Writing in the BMJ medical journal, the researchers said they had analysed death rates in the US between 2000 and 2008.

They then calculated that 251,454 people would have died as a result of a medical error out of 35,416,020 hospital visits in 2013. That represented 9.5 per cent of the total number of annual deaths in the US.

The researchers stressed that most medical errors were not caused by bad doctors and reporting an error should not automatically result in punishment or legal action.

Instead, they said most were the result of systemic problems, such as poorly coordinated care, fragmented insurance networks or the lack of proper protocols.

“Top-ranked causes of death as reported by the US Centres for Disease Control and Prevention inform our country’s research funding and public health priorities," Professor Makary said.

“Right now, cancer and heart disease get a ton of attention, but since medical errors don't appear on the list, the problem doesn’t get the funding and attention it deserves.

“Developing consensus protocols that streamline the delivery of medicine and reduce variability can improve quality and lower costs in health care.

“More research on preventing medical errors from occurring is needed to address the problem.”

Professor Justin Waring, of Nottingham University Business School, who has studied how to control medical errors, echoed the message that mistakes were often not the fault of a single person.

Improving procedures could help reduce the number of mistakes. One such success story, he said, had been the decision by the World Health Organisation in 2008 to recommend the use of a surgical checklist based on the one used by pilots before take-off.

People should also bear in mind the working conditions of medical staff if mistakes were made, Professor Waring stressed.

“A pilot who’s constantly being interrupted, whose wing is half missing and who has not got enough fuel – he’s a hero if he lands the plane," he said. “That’s what doctors do day-in, day-out. They are flying planes that are falling to bits."

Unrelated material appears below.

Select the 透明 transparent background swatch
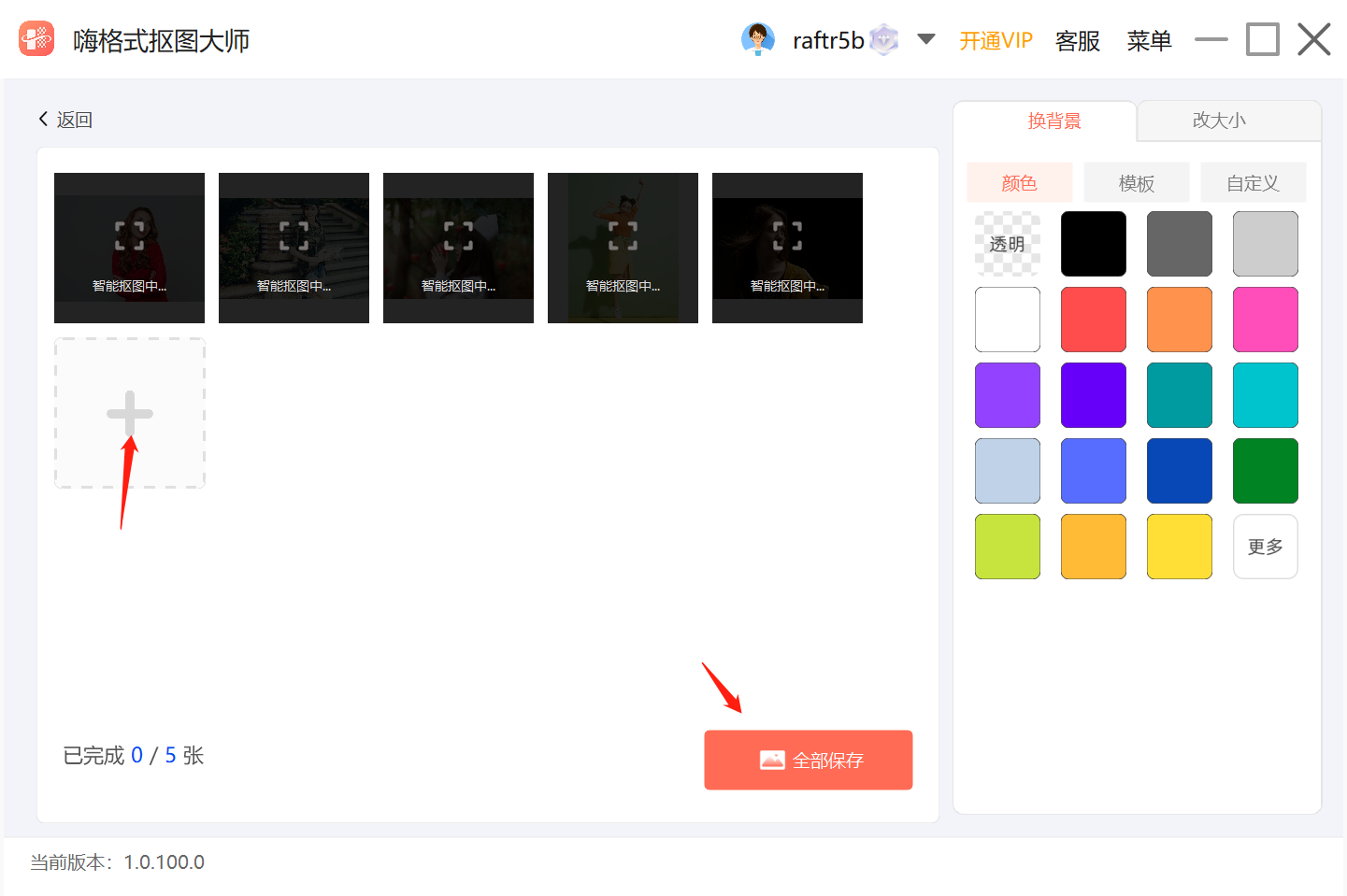coord(1007,243)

And while it was important to deal with incompetent doctors and catch the vary rare number of people like mass murderer Dr Harold Shipman, there was a "very real risk" that the rise of a blame culture would damage the NHS, Professor Waring warned.

“There’s a big problem with blaming people," he said. "It’s stops people learning because they start being defensive. If you have a very defensive, legal culture, people don’t talke about and share their experiences about when it goes wrong.”

A UK Department of Health spokesperson said: “We want the NHS to be the safest healthcare system in the world and we are committed to understanding more about avoidable mortality, which as this study highlights, is a problem around the world.

"We are supporting staff to speak up when things go wrong so we ensure lessons are learned, mistakes are not repeated and the NHS can provide safer seven-day care for all patients."